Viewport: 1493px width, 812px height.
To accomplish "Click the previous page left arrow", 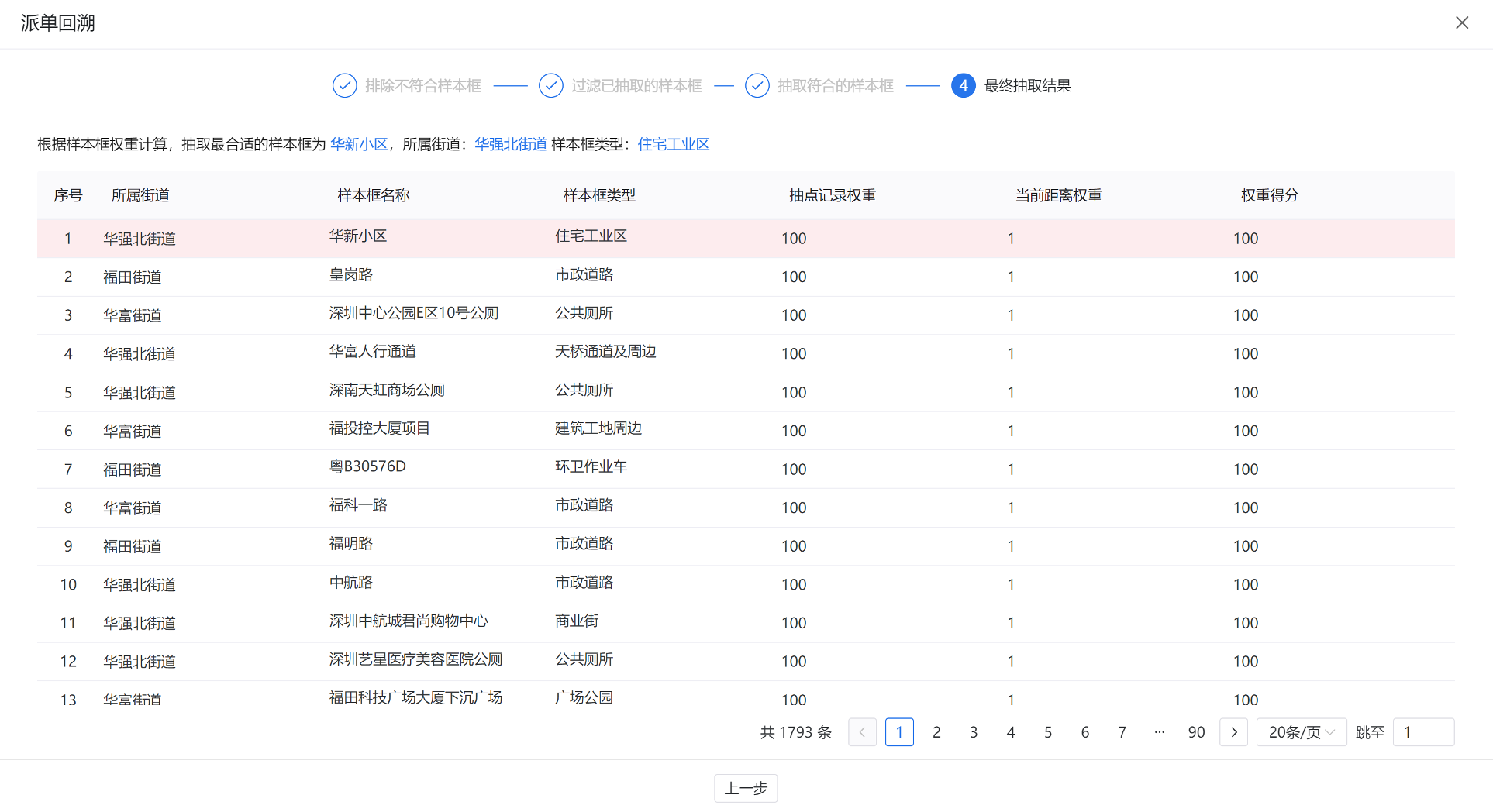I will (x=862, y=732).
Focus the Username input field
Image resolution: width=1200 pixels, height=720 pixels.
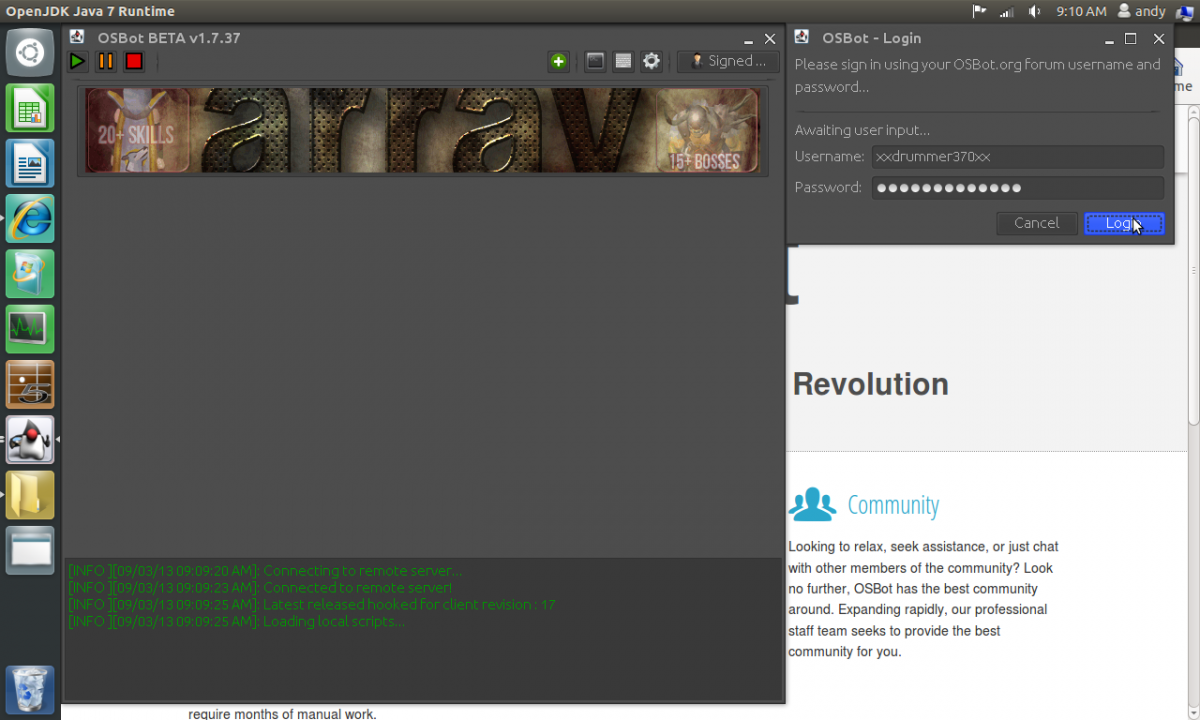[x=1018, y=157]
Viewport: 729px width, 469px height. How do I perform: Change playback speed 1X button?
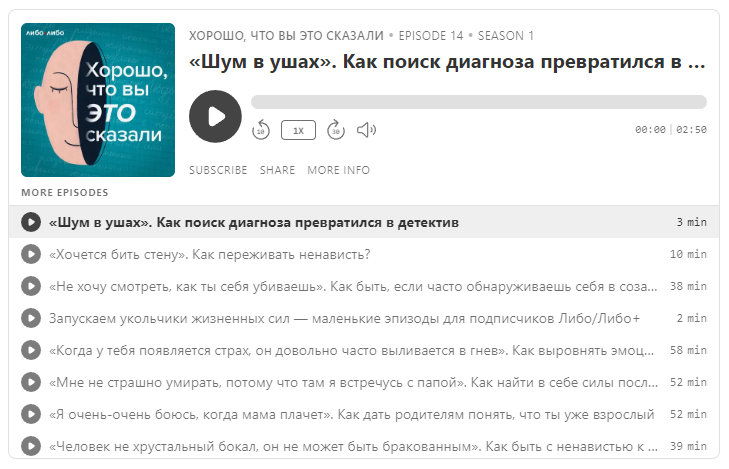pos(298,130)
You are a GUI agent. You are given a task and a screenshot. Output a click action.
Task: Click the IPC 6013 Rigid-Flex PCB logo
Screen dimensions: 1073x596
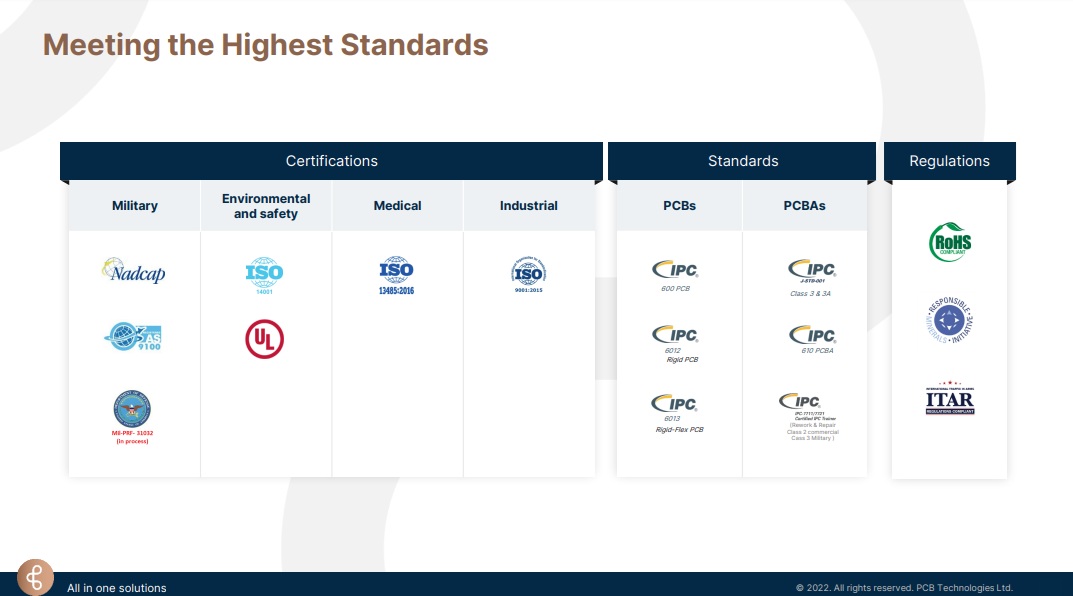tap(675, 404)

WHAT TO PRODUCE: Display each line of the records above that contains the string "width", with case treated as significant.

RESULT OF THIS EXERCISE:
Viewport: 1493px width, 812px height.
Image resolution: width=1200 pixels, height=720 pixels.
Viewport: 729px width, 469px height. How do I perform: Change playback speed 1X button?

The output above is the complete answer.